How to do rolling percent change on non-time series in R?-CodePudding

I have a dataframe with the following sample:

df = data.frame(x1 = c(2000a,2010a,2000b,2010b,2000c,2010c), 
x2 = c(1,2,3,4,5,6))

I am trying to find a way to calculate the percent change for each "group" (a,b,c) using the change() function. Below is my attempt:

percent_change = change(df,x2, NewVar = "percent_change", slideBy = 1,type = 'percent')

where slideBy is the lag variable that restarts the percent change calculation every other observation. This does not work, and I get the following error:

" Remember to put data in time order before running.

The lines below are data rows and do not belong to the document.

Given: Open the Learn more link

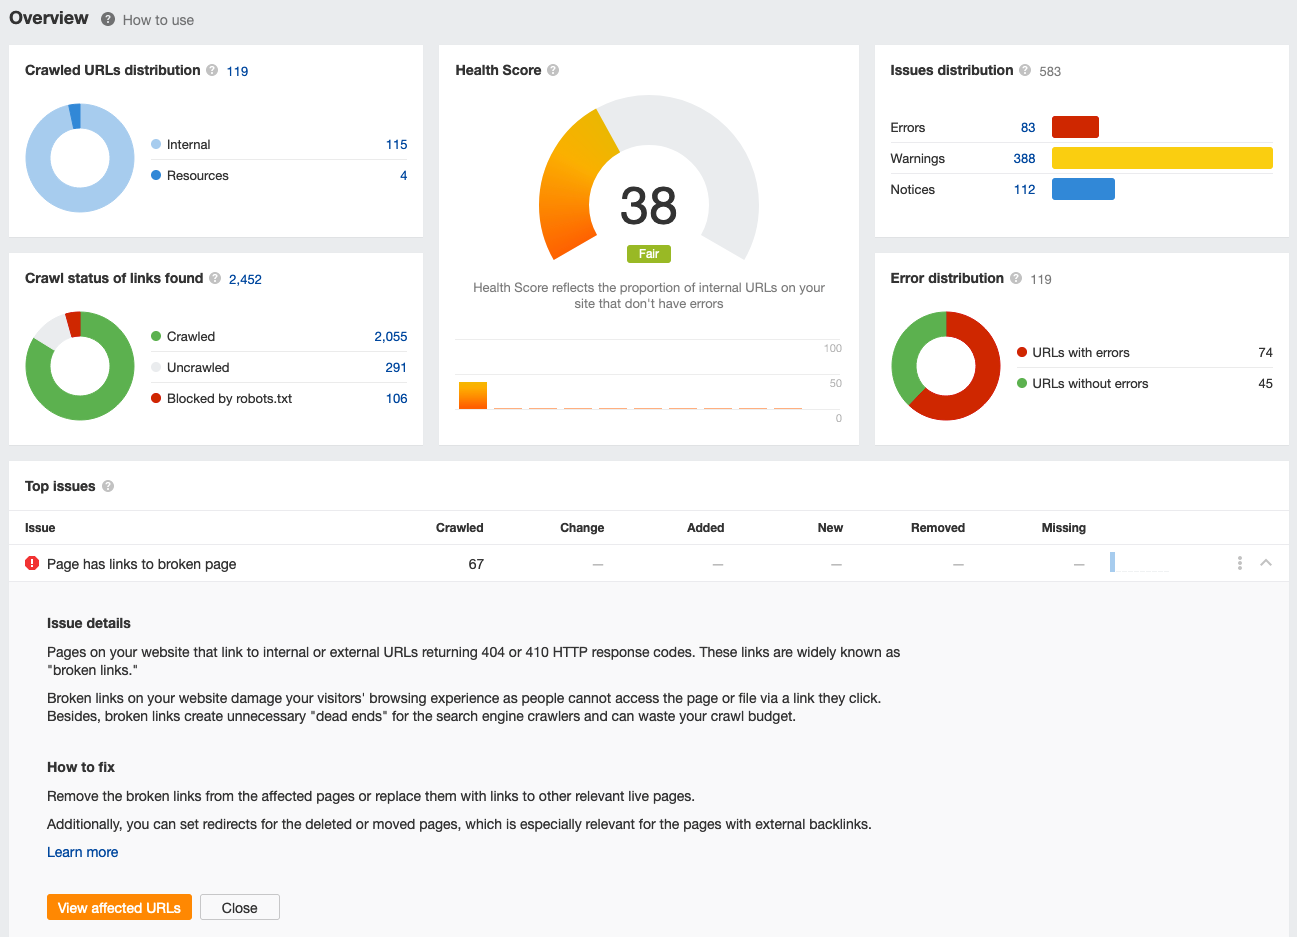Looking at the screenshot, I should coord(83,852).
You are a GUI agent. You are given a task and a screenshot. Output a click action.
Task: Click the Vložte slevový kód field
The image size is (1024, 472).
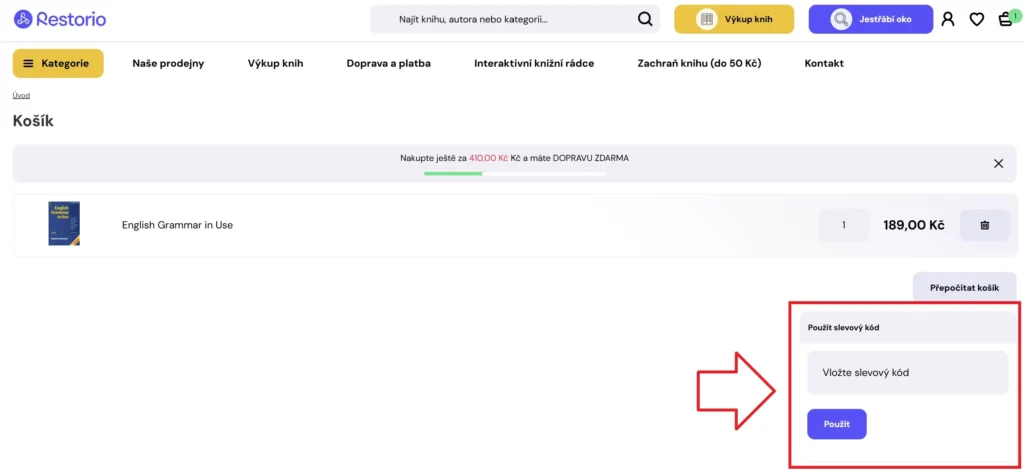tap(907, 372)
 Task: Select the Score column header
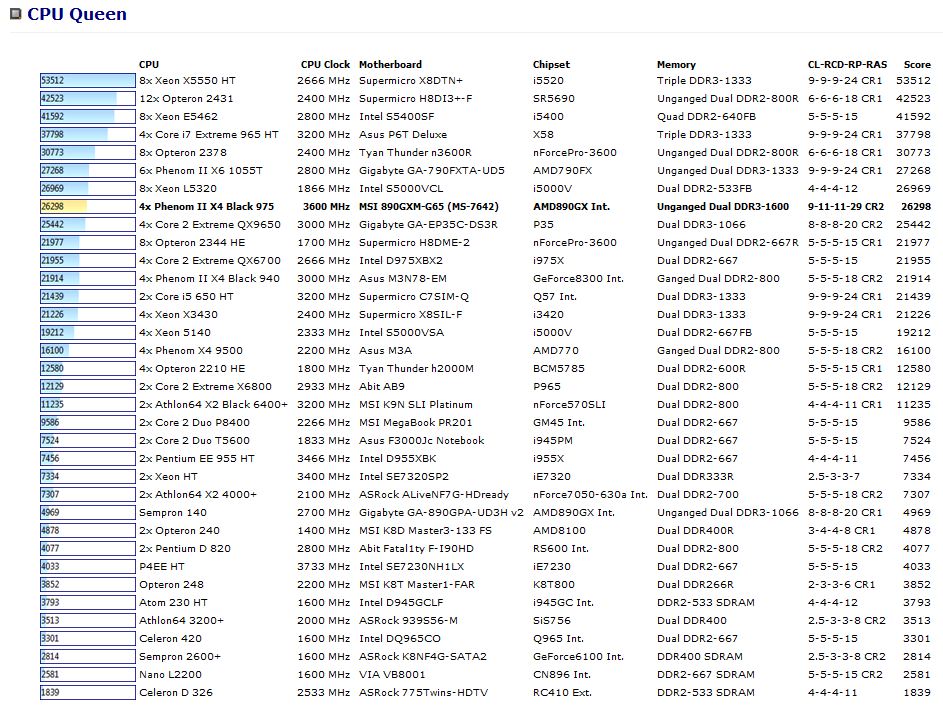point(916,64)
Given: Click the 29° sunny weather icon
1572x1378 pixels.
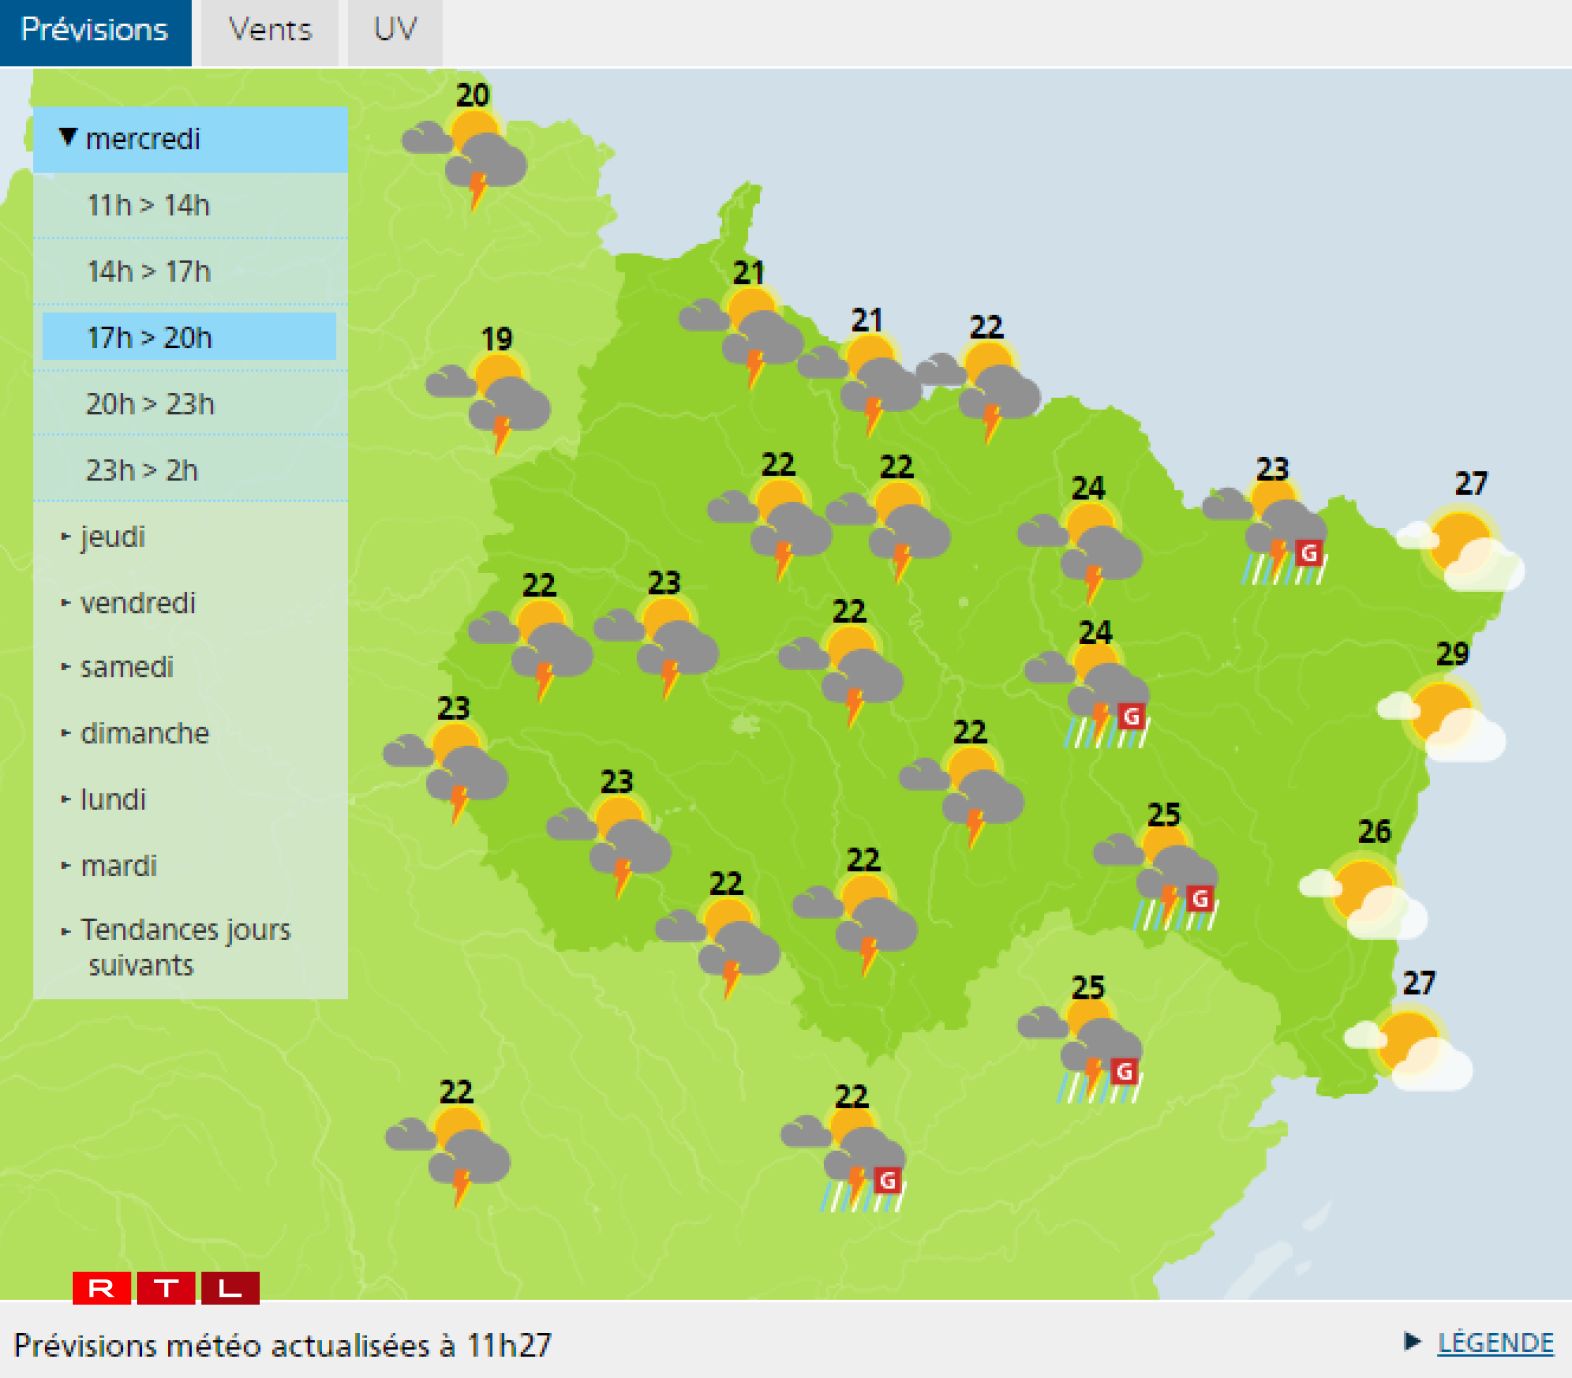Looking at the screenshot, I should coord(1441,714).
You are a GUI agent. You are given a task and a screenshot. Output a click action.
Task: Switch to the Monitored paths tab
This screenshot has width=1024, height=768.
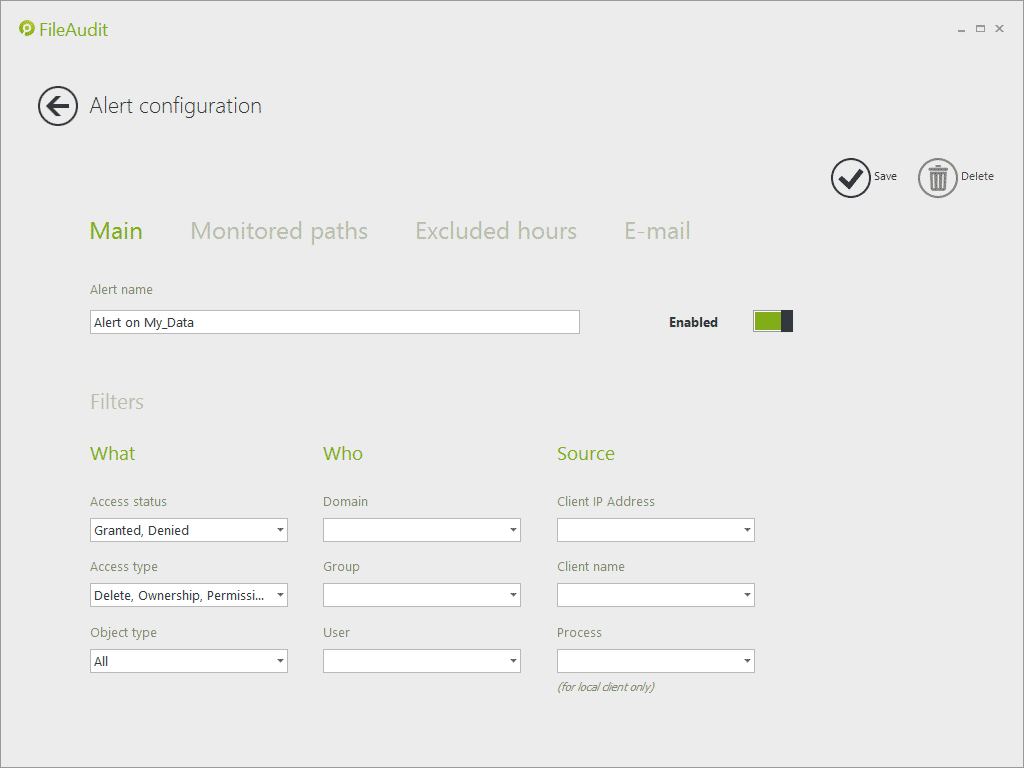click(279, 231)
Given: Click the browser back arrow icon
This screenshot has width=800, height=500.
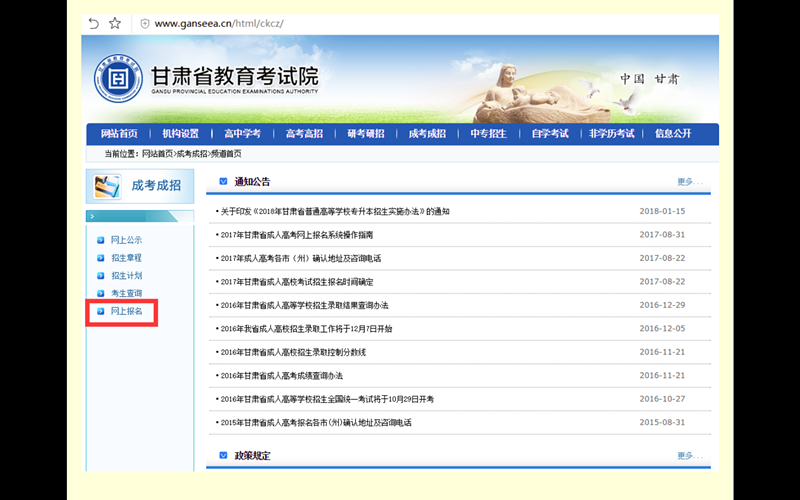Looking at the screenshot, I should pos(93,23).
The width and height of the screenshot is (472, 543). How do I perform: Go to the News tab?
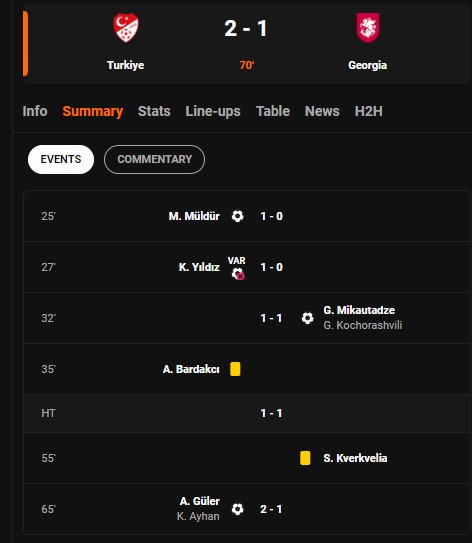(x=322, y=111)
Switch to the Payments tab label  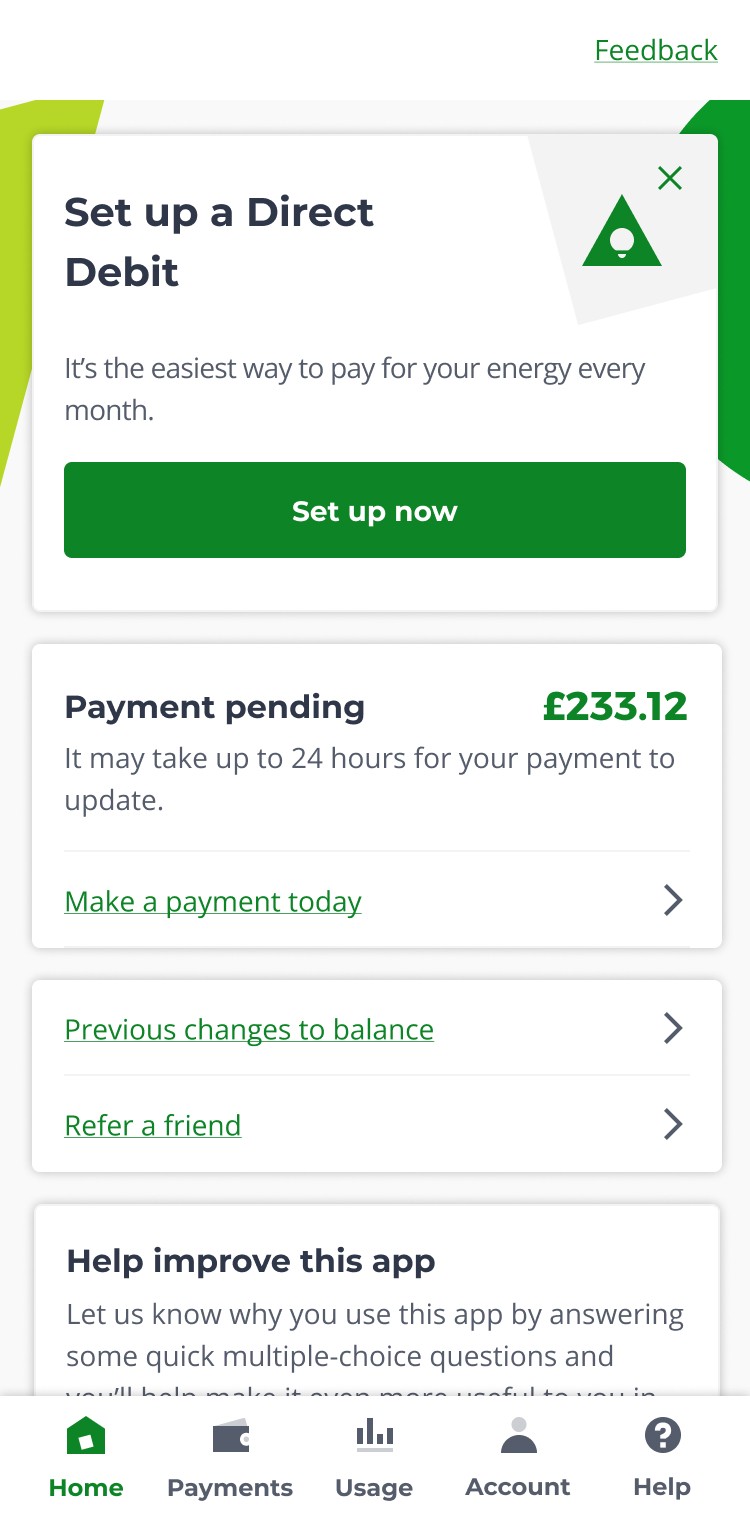230,1488
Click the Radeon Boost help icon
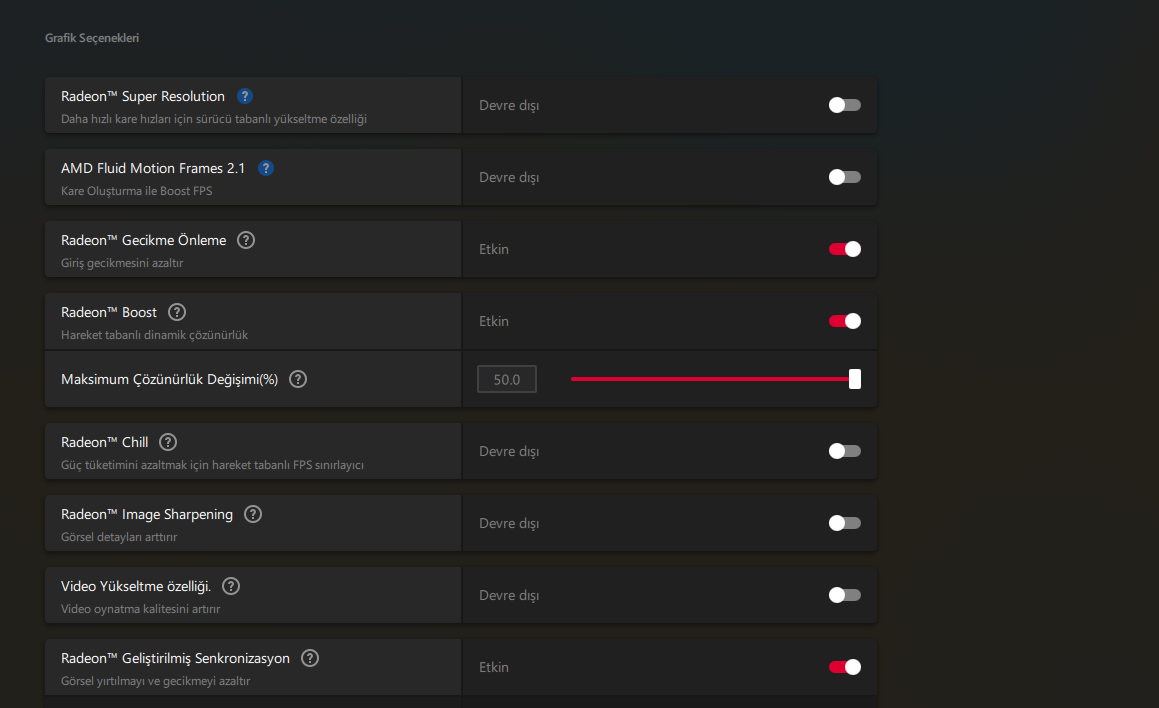Viewport: 1159px width, 708px height. [177, 312]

Leading total_units by 1 time units."

Would it be possible to adapt my x1 column to a time series or is there an easier way around this I am missing?

Thank you!

CodePudding user response：

This uses the data.table structure from the data.table package. First it sorts on x1, then does a row by row calculation of the percent change, grouping by the letter in x1.

library(data.table)
setDT(df)

df[order(x1), 
   100*x2/shift(x2,1L), 
   keyby=gsub("[0-9]","",x1)]

CodePudding user response：

Here is a tidyverse way to do this. First, use extract to separate x1 into year and group, then pivot_wider on the table. Now you can use mutate to create the percent change row.

library(dplyr)
library(tidyr)

df = data.frame(x1 = c("2000a","2010a","2000b","2010b","2000c","2010c"),x2 = c(1,2,3,4,5,6))

df_new = df %>%
  extract(x1, c("year", "group"),regex="(\\d{4})(\\D{1})") %>%
  pivot_wider(names_from = year, values_from=x2) %>%
  mutate(percent_change=(`2010`-`2000`)/`2000`)